They produced an excess of energy with renewable. For how long? What energy are they importing when they’re not? What fossile energy are they using to provide when they don’t? What about countries farther than 100km extremely windy sea?
Why should nuclear and renewable be opposed btw?
What fossil fuel will they import in the next 10-20 years that it will take to make the nuclear plants?
Nuclear and renewables shouldn’t be opposed. Ideally we would have both. The problem is we needed to stop burning fossil fuels a long time ago so we don’t have another 10-20 years to keep burning fossil fuels while we wait for nuclear plants to be made.
The fossil fuel industry knows that if we take the nuclear ONLY route that we will continue to burn their fuels for decades longer. So they lobby to support that option, hoping that a lot or some of the nuclear plants will never even get finish like we’ve seen happen so many times.
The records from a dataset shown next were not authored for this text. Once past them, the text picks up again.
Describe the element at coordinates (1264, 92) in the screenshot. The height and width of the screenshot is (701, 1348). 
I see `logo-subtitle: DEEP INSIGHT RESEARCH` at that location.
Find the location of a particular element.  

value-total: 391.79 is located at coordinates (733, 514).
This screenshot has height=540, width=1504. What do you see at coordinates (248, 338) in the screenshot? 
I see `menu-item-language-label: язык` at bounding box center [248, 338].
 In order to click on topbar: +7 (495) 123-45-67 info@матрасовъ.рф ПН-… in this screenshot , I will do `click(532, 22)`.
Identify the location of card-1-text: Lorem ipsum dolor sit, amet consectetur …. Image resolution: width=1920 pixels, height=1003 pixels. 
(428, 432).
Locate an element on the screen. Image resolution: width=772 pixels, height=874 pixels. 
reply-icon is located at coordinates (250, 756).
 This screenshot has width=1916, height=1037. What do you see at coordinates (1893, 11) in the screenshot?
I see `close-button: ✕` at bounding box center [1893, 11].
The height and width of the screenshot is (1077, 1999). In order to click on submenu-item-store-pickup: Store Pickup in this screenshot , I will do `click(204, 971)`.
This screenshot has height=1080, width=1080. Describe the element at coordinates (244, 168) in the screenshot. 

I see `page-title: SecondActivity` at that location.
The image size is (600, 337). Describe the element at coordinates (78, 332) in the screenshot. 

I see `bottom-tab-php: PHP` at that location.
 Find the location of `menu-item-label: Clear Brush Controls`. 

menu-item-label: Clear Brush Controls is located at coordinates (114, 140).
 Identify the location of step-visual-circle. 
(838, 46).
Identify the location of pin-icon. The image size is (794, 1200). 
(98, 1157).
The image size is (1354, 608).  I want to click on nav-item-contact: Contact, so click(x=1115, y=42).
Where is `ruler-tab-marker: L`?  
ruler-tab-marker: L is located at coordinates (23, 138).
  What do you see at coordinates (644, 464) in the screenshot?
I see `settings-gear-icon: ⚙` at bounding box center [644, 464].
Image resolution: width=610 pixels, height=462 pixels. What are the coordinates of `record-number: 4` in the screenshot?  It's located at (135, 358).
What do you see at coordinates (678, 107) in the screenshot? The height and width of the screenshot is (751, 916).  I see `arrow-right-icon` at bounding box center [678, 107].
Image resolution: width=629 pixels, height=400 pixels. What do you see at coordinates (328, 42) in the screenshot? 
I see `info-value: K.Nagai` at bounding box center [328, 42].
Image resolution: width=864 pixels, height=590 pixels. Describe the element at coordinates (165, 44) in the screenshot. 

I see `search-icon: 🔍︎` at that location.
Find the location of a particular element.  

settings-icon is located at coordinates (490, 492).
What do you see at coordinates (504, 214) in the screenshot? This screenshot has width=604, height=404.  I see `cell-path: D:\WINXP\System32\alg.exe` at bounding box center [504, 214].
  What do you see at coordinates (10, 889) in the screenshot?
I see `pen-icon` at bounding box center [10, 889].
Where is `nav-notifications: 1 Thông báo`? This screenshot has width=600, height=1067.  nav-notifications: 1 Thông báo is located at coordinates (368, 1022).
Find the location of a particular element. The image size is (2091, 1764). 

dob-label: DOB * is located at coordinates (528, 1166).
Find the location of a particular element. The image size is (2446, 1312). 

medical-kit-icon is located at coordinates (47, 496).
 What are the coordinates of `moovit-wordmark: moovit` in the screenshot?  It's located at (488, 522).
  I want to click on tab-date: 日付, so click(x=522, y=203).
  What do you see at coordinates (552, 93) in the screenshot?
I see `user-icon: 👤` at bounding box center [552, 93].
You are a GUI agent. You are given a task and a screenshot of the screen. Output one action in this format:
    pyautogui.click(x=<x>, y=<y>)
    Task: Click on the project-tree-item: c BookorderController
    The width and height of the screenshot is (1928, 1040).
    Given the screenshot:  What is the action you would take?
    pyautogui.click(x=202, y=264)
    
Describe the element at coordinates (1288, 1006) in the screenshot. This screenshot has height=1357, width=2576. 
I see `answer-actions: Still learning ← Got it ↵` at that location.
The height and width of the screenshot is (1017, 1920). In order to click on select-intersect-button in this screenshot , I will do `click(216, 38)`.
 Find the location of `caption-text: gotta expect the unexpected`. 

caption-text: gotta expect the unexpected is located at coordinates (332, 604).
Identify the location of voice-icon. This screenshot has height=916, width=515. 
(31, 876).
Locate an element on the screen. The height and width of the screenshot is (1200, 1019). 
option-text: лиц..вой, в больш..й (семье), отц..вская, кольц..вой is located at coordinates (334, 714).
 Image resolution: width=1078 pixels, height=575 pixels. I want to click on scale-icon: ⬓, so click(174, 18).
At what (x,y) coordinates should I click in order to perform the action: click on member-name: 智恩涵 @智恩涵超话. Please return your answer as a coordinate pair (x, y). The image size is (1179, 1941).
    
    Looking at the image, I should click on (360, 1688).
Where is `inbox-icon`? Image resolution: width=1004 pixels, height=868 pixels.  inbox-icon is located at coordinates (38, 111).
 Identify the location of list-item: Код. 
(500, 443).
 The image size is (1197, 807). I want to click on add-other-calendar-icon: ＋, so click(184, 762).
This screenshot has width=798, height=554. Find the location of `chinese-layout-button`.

In addition to that, countries don’t have infinite money to spend on energy. So any amount of the budget spent on nuclear will mean less spent on solar and wind. Solar and wind are the only sources that can be deployed fast enough to allow us to avoid extinction.
It doesn’t take 20 years to build a nuclear power plant.
But it’s been 20 years Germany decided to get away from nuclear energy, and now they are the proud biggest co2 emmiter in Europe. And now importing fossil fuel from the US to power their energy. How many more years do you think it would take to power Germany with renewables when they were so determined to leave nuclear for the sake of ecology?
It isn’t an opposition, but a matter of priority.
The goal is to switch off fossil fuels as quickly as possible. Nuclear takes a long time, renewables can be done quickly - very quickly.
If we spend money on nuclear, that’s money that could have been spent on renewables, money that could have turned off fossil fuel generation more quickly. Thus it makes more sense -right now- to spend money on renewables. Once we have an excess of renewables and have reached net zero, then nuclear builds should come into play. While the nuclear is being built, rotating stabilisers can be installed to provide voltage & frequency stability.
It’s been 20 years that Germany decided to stop nuclear energy. They’re burning coal and gas since then, and it got us an energy crisis last year. It’s not faster to deploy renewable.
Mean time to build a nuclear power plant is 7.5 years btw. Not 20. But I’m sure 20 is a lot better for the narrative.
You’re deliberately trying to conflate the time from before-site-selection to a finished plant with the time for finishing a particular reactor after ground breaking. An analogy would be claiming the average time for a solar plant is three minutes because screwing one panel on takes that long.
Switching off nuclear early is a mistake (excluding any technical concerns driving a shutdown). In my opinion, shutdown of a nuclear plant should be staged with completion of a new power plant on the same site. Half the regulatory paperwork is already there if it’s already a nuclear site.
Sweden are targeting 10 plants by 2045, in just over 20 years. Those 10 plants are probably already proposed and partially designed.
In 7.5 years you could build and energise a shit ton of renewables, and the infrastructure needed to connect it from various remote locations, using less than a quarter of the money they’re proposing here.
From what I can tell the biggest hurdle in Sweden is transmission infrastructure to make use of renewable capacity and potential. For Germany, pulling a guess out of my ass, I’d wager it’s more of a “Not In My BackYard” situation that’s clogged up development of onshore wind.